COLUMBIA, Mo. — New reports show that the Administration’s tariffs continues to put agriculture at risk. According to Bloomberg, soybean exports have continued to drop because of the Administration’s trade war with China — putting even more strain on Missouri soybean farmers. Meanwhile, a group that advocates for independent family farmers has expressed concern that the Administration’s new deal with Canada and Mexico favors big agribusinesses and “puts the [individual] farmer in harm’s way.”
The trade war has already cost Missourians hundreds of jobs and millions of dollars in economic activity, and the Administration’s newest wave of tariffs puts industries in every single Missouri county at risk. Yet despite the ongoing harm to Missouri’s economy, Josh Hawley has continued to support the Administration’s damaging trade war.
The U.S. trade deficit widened in August to the biggest in six months as soybean exports plunged and a measure of the gap with China hit a record, showing how the Trump administration’s trade war is dragging on economic growth.
…Soybean exports dropped $1 billion, or 28 percent, to $2.58 billion, reversing a run-up earlier this year ahead of retaliatory levies from China.
…The latest figures show how President Donald Trump’s tariffs on goods from China and other nations, which have raised prices and disrupted some businesses, are starting to weigh on an otherwise solid pace of U.S. growth.
…Exports fell to $209.4 billion, spanning declines in other items including crude oil and petroleum products. Imports rose to $262.7 billion, boosted by consumer goods and automobiles.
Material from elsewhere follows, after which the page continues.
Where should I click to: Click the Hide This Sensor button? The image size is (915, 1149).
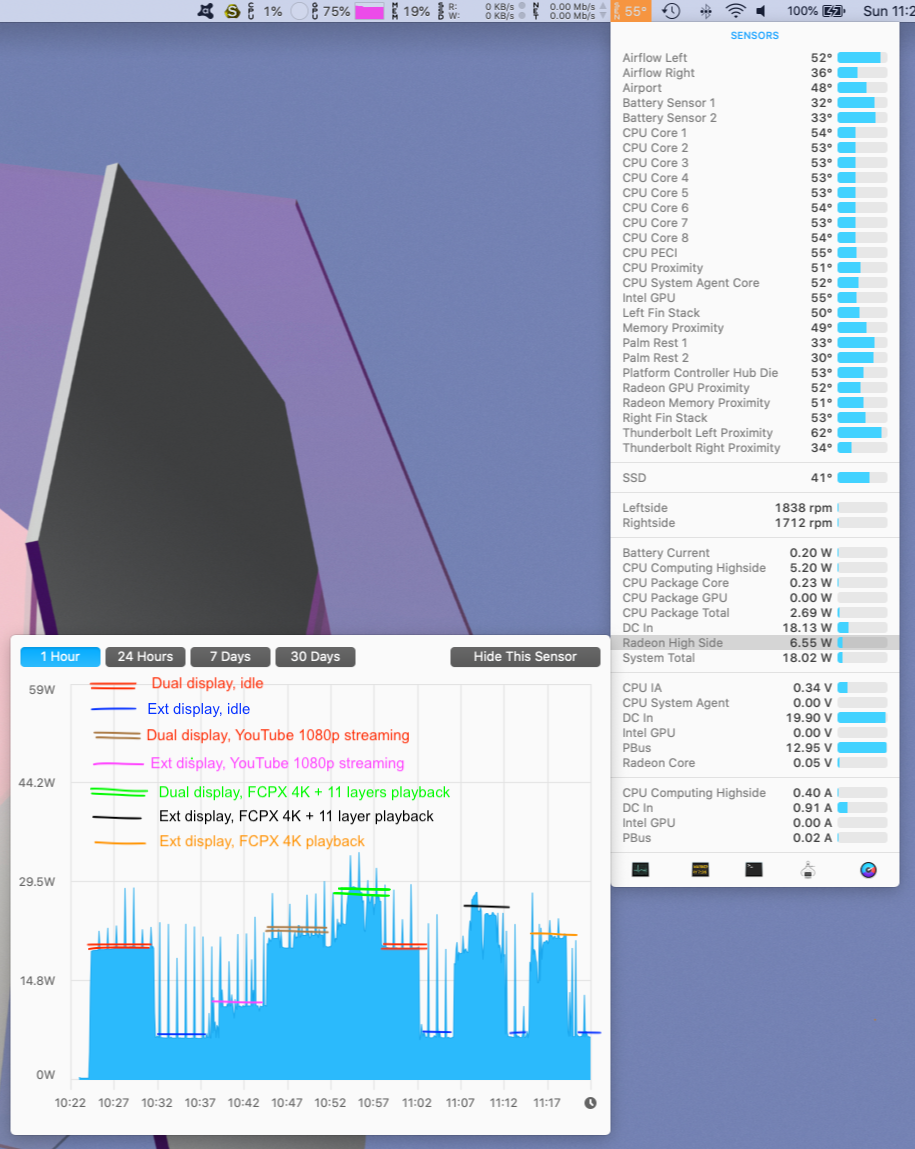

…Friday’s report showed the unadjusted merchandise-trade gap with China, the world’s second-biggest economy, widened to a record $38.6 billion, from $36.8 billion.
…The Trump administration imposed duties on $34 billion of Chinese goods in early July and another $16 billion in late August. That was followed by levies on $200 billion as of Sept. 24. Beijing has issued retaliatory duties each time, and Trump has threatened to ratchet up U.S. tariffs further.
Farmers and agriculture groups are digging through the details of the new North American trade deal, called the United States Canada Mexico Agreement, and some are raising concerns that clash with the celebratory mood of the three countries’ leaders.
The deal, announced earlier this week, changes provisions for auto manufacturing and intellectual property, but keeps many of the former NAFTA provisions for agriculture.
That’s one of the reasons why Joe Maxwell, executive director of the Organization for Competitive Markets, finds the proposal disappointing. His group advocates for independent family farmers.
He said if Congress approves this deal, only multinational agribusinesses like Cargill or JBS will be able to lodge trade complaints, such as accusing one of the countries of unfairly subsidizing its farmers.
“Continuing to give private corporations the ability to bring a dispute actually puts the farmer in harm’s way,” he said, adding that he believes agribusinesses will act in their own interests and there isn’t a mechanism for independent farmers to advocate for themselves. Maxwell says the deal would also undercut bipartisan congressional efforts to put a moratorium on large agribusiness mergers and leave too much authority in the hands of the World Trade Organization.